Scarlett konnte ihre ganze aufgestaute Trauer, Wut und Enttäuschung nicht mehr zurückhalten. Sie brach vor Nathans Grab zusammen und weinte. Alles, jeder kleinste Gedanke, alle Zweifel und Ängste kam aus ihr raus. Jetzt erst verstand sie richtig, dass Nathan nie wieder kommen würde. Jetzt realisierte sie, was war. Nathan war tot, Scarlett und sein Sohn James lebten. Die junge Mutter musste verstehen, dass nun dies ihr Leben war.
Zitternd sah sie zum Grabstein und lächelte schwach. Sie würde Nathan nicht enttäuschen. Er war in jeder Sekunde in seinem Leben mutig gewesen. Scarlett würde dies nun auch sein. Sie raffte sich langsam auf, ließ den Stein dabei nicht aus dem Augen.
"Ich liebe dich, Nathan Hayden!" Sie wand sich vom Stein ab und ging. Sie musste ihr Leben auf die Reihe bekommen. Zu lange hatte sie nichts getan, sich gehen lassen und alles ignoriert. Doch jetzt war alles anders!
Da spürte sie plötzlich eine Hand auf ihrer Schulter. Ruckartig drehte sie sich um, doch sie sah niemanden. Sie zuckte kurz mit der Schulter, doch dann sah sie etwas aus den Augenwinkeln. Es war ein Mann, der sie mit einem schiefen Lächeln ansah. Seine Haare hingen ihm leicht in seinem Gesicht. Er trug einen dunklen Smoking.
"Ich liebe dich, Scarlett Hayden", dann verblasste er durch einen leichten Windhauch.

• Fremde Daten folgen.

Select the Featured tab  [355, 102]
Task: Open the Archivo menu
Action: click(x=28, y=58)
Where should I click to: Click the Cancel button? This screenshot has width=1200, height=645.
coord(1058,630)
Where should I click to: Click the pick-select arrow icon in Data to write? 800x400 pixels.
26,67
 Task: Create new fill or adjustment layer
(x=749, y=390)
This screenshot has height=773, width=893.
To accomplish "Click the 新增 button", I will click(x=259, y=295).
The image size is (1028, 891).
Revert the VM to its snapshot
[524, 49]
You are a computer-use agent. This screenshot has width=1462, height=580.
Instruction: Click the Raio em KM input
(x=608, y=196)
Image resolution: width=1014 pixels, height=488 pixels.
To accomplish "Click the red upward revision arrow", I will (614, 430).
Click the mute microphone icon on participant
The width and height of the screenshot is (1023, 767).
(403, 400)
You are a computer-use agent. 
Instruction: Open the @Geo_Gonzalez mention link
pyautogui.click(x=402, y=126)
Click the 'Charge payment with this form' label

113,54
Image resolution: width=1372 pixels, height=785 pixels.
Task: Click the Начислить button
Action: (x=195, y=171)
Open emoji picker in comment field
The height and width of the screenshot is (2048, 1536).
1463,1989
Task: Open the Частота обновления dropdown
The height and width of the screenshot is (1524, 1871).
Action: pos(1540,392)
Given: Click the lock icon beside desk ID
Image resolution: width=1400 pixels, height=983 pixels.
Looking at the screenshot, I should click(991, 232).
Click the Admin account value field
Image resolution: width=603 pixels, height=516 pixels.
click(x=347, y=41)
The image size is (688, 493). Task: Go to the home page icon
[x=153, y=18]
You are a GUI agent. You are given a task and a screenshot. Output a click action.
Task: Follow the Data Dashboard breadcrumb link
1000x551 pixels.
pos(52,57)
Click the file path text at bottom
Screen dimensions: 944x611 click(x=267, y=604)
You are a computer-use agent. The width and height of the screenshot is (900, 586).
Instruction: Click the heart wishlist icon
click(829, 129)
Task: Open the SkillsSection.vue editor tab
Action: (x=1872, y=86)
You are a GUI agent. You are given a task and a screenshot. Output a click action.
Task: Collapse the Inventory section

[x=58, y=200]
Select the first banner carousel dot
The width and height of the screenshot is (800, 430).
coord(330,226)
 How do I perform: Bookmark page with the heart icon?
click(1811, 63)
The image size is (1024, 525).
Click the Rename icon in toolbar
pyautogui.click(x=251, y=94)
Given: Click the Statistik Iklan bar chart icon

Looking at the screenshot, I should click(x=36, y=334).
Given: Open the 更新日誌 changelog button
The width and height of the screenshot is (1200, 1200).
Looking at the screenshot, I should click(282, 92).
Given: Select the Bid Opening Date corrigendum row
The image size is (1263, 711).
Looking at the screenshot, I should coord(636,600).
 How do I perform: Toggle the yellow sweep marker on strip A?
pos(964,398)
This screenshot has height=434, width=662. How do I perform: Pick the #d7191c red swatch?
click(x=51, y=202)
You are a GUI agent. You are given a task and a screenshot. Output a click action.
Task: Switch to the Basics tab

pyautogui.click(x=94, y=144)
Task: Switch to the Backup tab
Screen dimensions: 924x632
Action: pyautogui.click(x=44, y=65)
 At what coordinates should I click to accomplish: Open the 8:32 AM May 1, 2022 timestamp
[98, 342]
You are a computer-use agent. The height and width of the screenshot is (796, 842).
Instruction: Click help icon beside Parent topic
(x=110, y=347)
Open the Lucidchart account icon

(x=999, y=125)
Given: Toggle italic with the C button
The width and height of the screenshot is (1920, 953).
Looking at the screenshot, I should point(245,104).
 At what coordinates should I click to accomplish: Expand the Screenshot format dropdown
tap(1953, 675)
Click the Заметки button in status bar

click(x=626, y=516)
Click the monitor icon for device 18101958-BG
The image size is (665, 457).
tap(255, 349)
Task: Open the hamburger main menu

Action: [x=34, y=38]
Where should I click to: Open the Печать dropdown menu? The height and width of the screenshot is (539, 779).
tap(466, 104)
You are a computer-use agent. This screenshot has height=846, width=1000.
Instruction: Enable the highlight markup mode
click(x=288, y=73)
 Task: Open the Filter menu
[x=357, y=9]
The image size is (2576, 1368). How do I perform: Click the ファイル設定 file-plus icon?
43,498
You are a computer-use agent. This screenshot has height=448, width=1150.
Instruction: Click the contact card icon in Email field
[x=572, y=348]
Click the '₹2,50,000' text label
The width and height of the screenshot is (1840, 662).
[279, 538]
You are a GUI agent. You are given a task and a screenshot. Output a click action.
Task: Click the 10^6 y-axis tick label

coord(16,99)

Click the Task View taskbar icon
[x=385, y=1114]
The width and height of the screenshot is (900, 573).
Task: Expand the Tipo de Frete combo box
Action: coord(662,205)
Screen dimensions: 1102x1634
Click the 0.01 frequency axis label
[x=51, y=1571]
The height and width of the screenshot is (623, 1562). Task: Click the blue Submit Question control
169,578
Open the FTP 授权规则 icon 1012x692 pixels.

Scarlett wusste nun, dass Nathan immer an ihrer Seite war. Selbst wenn sie dachte, dass alles verloren war, war er bei ihr. Nathan war ihr persönlicher Schutzengel. Er war James' Schutzengel.
Nathan würde seine Familie niemals alleine lassen.
Mit diesem Gedanken ging Scarlett nach Hause. Sie hatte zwar noch einen harten Weg vor sich, doch nun war neue Hoffnung da. Hoffnung, die sie stark machte, alles schaffen zu können.